→ AUSZUG

────────────────────

Hallo zusammen,
ich bin 29 Jahre alt und habe im Januar den starken Verdacht geäußert bekommen auf MS. Die MRTs haben es bisher bestätigt. Die Lumbalpunktion steht noch aus. Nicht, dass das Ganze ja eh schon sehr überfordernd ist, habe ich jetzt von näheren Bekannten und auch von Fremden mit MS gehört, dass alle einen Impfmarathon hinter sich haben.
Ich bin durchgeimpft, was die Kinderkrankheiten angeht. Keine Ahnung, ob man die auffrischen müsste. Tetanus ist 11 Jahre her. Da wäre es nötig. Windpocken hatte ich. Hepatitis B und Zecken sind auch vorhanden, aber keine Ahnung, wie alt. Wobei ich mit Zecken weniger Kontakt habe.
Grippe und COVID habe ich nicht. Ich habe mich damals aus persönlichen Gründen dagegen entschieden, nicht weil ich ein Impfskeptiker bin. Aber ich habe da für mich persönlich kein gutes Bauchgefühl, was die Impfungen nicht verallgemeinert schlecht heißen soll.
Ich möchte keine Debatte für Impfungen. In den letzten Threads war das immer eine Diskussion. Ich möchte lediglich eure Erfahrungen zu Impfungen hören. Ich selber kenne jemanden, der durch eine Impfung einen schweren Schub hatte, seitdem sich der Verlauf deutlich verschlechtert hat, unter anderem ist er jetzt dran, einen Rollstuhl zu nutzen.

────────────────────

Einträge im Datensatz
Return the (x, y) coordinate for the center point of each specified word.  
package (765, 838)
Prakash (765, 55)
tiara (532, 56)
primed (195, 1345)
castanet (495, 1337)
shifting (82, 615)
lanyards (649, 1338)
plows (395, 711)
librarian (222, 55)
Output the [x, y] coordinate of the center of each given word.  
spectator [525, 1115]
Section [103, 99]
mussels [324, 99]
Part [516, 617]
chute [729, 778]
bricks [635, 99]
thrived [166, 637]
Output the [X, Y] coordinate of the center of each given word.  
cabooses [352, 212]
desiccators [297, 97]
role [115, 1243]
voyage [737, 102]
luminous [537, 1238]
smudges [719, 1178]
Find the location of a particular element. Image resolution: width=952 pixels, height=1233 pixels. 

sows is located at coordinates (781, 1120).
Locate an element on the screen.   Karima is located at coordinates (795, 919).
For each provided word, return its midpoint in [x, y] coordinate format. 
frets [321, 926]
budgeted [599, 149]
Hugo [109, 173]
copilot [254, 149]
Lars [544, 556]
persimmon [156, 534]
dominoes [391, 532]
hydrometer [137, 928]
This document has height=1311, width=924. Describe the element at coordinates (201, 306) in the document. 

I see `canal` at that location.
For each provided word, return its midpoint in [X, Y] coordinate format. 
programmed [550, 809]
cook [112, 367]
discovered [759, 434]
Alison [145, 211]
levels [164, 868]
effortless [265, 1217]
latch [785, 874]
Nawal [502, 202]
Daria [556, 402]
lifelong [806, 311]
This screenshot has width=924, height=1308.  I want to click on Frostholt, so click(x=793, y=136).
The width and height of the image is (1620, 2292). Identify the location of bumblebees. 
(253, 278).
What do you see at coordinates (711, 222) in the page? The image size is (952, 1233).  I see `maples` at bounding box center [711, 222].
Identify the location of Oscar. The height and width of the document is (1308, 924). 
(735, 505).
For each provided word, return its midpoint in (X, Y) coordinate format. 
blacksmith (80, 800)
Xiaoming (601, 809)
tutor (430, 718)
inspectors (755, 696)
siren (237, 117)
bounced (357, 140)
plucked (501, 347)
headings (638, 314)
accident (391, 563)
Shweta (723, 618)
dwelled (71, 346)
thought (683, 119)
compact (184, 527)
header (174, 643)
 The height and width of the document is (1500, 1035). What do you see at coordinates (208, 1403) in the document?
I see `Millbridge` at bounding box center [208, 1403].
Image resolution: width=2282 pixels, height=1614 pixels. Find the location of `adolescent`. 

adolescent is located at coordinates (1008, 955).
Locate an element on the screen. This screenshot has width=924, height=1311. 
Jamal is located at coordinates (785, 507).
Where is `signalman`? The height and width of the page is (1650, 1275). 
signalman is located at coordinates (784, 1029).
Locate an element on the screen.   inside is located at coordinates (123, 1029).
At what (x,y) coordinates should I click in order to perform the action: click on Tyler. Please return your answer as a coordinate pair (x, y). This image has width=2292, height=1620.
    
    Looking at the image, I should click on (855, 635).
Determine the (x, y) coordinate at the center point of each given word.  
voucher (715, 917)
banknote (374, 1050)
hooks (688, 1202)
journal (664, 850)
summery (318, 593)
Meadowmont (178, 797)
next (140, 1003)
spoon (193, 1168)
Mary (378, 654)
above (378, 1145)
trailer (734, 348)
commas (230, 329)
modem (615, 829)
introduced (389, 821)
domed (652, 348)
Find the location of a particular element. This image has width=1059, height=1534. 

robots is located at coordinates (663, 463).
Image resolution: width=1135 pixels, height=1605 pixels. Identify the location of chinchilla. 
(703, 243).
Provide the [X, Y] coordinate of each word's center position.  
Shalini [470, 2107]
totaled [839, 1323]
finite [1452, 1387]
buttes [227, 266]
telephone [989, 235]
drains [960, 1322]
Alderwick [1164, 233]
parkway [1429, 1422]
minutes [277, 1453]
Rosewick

────────────────────

→ AUFGABEN
A – Schreib aus dem Auszug den Teil ab, der mit den Worten „Ich möchte keine“ anfängt und mit „Rollstuhl zu nutzen.“ aufhört, ohne etwas daran zu ändern.
B – Prüfe, ob die folgenden Aussagen mit dem Auszug übereinstimmen. Beantworte jede mit Ja oder Nein und zitiere die entscheidenden Worte aus dem Auszug.
(i) Die Lumbalpunktion ist bereits erfolgt.
(ii) Die letzte Tetanusimpfung liegt 11 Jahre zurück.
(iii) Die Person ist gegen Grippe geimpft.
C – Wie alt ist die schreibende Person laut dem Auszug?

→ LÖSUNGEN
A –
Ich möchte keine Debatte für Impfungen. In den letzten Threads war das immer eine Diskussion. Ich möchte lediglich eure Erfahrungen zu Impfungen hören. Ich selber kenne jemanden, der durch eine Impfung einen schweren Schub hatte, seitdem sich der Verlauf deutlich verschlechtert hat, unter anderem ist er jetzt dran, einen Rollstuhl zu nutzen.

B –
(i) Nein: „Die Lumbalpunktion steht noch aus.“
(ii) Ja: „Tetanus ist 11 Jahre her.“
(iii) Nein: „Grippe und COVID habe ich nicht.“

C – 29 Jahre.